Putting your finger on it: Assassin’s Touch by Laura Joh Rowland (2005)

It’s not always easy coming into a series half way through, and this book was no exception. I hadn’t realised when I picked it up that it was in fact the ninth featuring the main character as I had heard of neither the author nor the scenario before. This is a historical crime novel, set in seventeenth century Japan, a period I know virtually nothing about. There was enough catch up material to enable the new reader to understand what had happened in previous novels, but I suspect that it would be irritating to a fan of the series.

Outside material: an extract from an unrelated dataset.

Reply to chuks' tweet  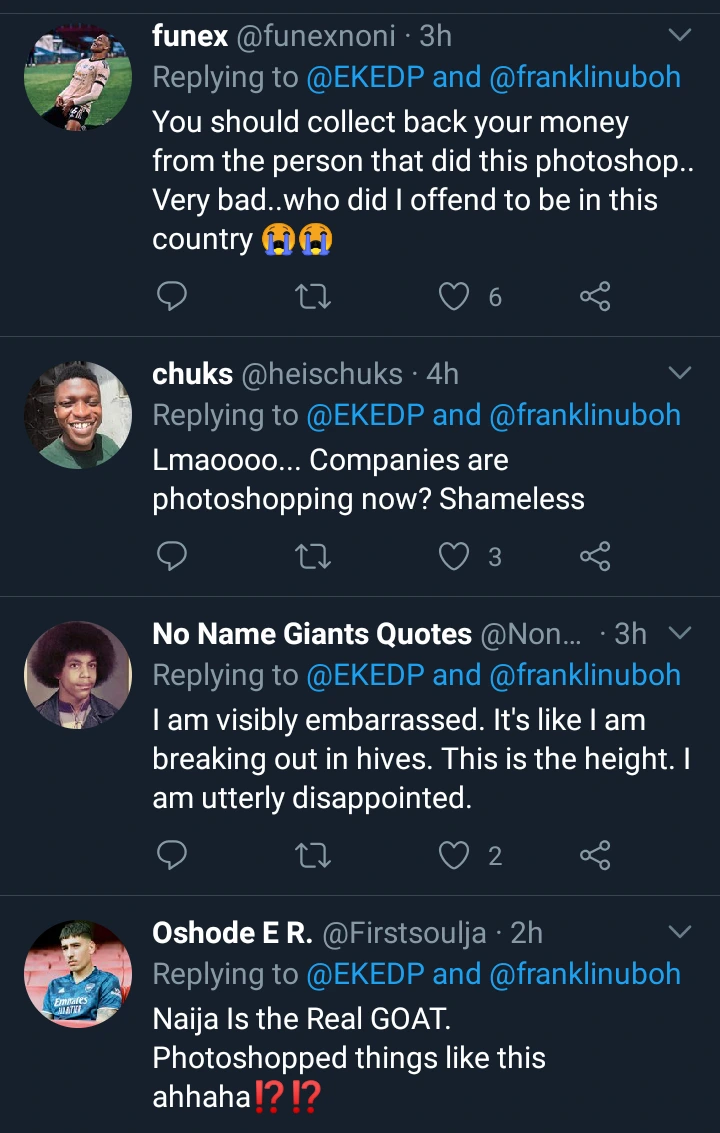point(173,557)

Sano Ichiro, former police chief, has recently been appointed Chamberlain, a job he is having some difficulty adjusting to. He accepts with alacrity the order to investigate the mysterious death of the chief of the Shogun’s intelligence service, but the investigation proves more complicated and dangerous to his own personal safety than he had thought possible. Meanwhile, Reiko, his wife and former assistant, is unhappy in the confines of her new role as Chamberlain’s wife and also accepts the request to investigate a case of murder apparently committed by a young woman of the outcast class.

It is somewhat predictable that these two cases are connected, and I didn’t really feel that the promised twist at the end ever materialised. Nevertheless, there was a wealth of wonderful period detail that made the book interesting to read, and Rowland goes to some effort to show the characters’ motivations, as they are not always what we would expect from our Western perspective.